§ EXERCISE DETAILS: Your answer should consist of the line holding "You are a GUI" and all lines after it to the end of the material, copied exactly.

§ PROVIDED RECORDS:
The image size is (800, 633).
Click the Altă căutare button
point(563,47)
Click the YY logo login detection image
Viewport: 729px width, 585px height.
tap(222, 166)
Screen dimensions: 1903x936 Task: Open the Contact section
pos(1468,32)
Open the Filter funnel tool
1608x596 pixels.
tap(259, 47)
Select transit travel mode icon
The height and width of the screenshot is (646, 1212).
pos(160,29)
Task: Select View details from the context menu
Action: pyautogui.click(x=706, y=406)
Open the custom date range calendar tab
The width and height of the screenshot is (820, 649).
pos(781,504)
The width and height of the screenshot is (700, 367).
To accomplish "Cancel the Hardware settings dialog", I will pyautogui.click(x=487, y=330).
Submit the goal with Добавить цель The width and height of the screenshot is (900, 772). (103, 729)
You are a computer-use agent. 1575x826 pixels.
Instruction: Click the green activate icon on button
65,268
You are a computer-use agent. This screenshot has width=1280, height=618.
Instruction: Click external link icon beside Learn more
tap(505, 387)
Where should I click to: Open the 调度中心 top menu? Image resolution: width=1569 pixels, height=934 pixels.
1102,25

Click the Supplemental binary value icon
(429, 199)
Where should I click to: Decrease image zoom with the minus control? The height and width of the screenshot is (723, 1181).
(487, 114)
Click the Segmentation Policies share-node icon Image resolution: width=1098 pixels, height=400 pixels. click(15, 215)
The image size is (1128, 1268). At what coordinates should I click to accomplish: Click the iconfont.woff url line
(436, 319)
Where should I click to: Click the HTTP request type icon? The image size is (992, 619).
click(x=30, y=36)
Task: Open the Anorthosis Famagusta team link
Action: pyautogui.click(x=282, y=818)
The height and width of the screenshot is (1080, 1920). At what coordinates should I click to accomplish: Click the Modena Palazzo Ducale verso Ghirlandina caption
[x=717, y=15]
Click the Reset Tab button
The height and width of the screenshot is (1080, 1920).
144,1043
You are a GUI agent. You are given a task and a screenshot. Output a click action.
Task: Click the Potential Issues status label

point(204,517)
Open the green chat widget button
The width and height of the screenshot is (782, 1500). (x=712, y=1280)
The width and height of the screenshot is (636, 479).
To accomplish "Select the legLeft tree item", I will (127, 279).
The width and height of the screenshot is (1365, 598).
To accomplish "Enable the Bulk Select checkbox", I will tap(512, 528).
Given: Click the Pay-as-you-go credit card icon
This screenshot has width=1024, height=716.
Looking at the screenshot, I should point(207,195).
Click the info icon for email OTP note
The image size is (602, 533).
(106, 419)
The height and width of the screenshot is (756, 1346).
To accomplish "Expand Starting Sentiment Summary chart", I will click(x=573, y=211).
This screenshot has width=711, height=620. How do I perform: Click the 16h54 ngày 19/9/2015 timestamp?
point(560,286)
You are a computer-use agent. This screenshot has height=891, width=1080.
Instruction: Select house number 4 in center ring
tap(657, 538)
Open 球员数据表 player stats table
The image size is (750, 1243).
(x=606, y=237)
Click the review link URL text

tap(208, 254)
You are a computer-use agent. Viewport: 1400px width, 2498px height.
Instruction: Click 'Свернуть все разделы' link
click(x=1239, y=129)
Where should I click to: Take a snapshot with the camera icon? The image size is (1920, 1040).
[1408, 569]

§ TASK OUTPUT:
You are a GUI agent. You are given a task and a screenshot. Output a click action.
Task: Click the Potential Issues status label

point(204,517)
Open the green chat widget button
The width and height of the screenshot is (782, 1500). (x=712, y=1280)
The width and height of the screenshot is (636, 479).
To accomplish "Select the legLeft tree item", I will (127, 279).
The width and height of the screenshot is (1365, 598).
To accomplish "Enable the Bulk Select checkbox", I will tap(512, 528).
Given: Click the Pay-as-you-go credit card icon
This screenshot has width=1024, height=716.
Looking at the screenshot, I should point(207,195).
Click the info icon for email OTP note
The image size is (602, 533).
(106, 419)
The height and width of the screenshot is (756, 1346).
To accomplish "Expand Starting Sentiment Summary chart", I will click(x=573, y=211).
This screenshot has width=711, height=620. How do I perform: Click the 16h54 ngày 19/9/2015 timestamp?
point(560,286)
You are a computer-use agent. This screenshot has height=891, width=1080.
Instruction: Select house number 4 in center ring
tap(657, 538)
Open 球员数据表 player stats table
The image size is (750, 1243).
(x=606, y=237)
Click the review link URL text

tap(208, 254)
You are a computer-use agent. Viewport: 1400px width, 2498px height.
Instruction: Click 'Свернуть все разделы' link
click(x=1239, y=129)
Where should I click to: Take a snapshot with the camera icon? The image size is (1920, 1040).
[1408, 569]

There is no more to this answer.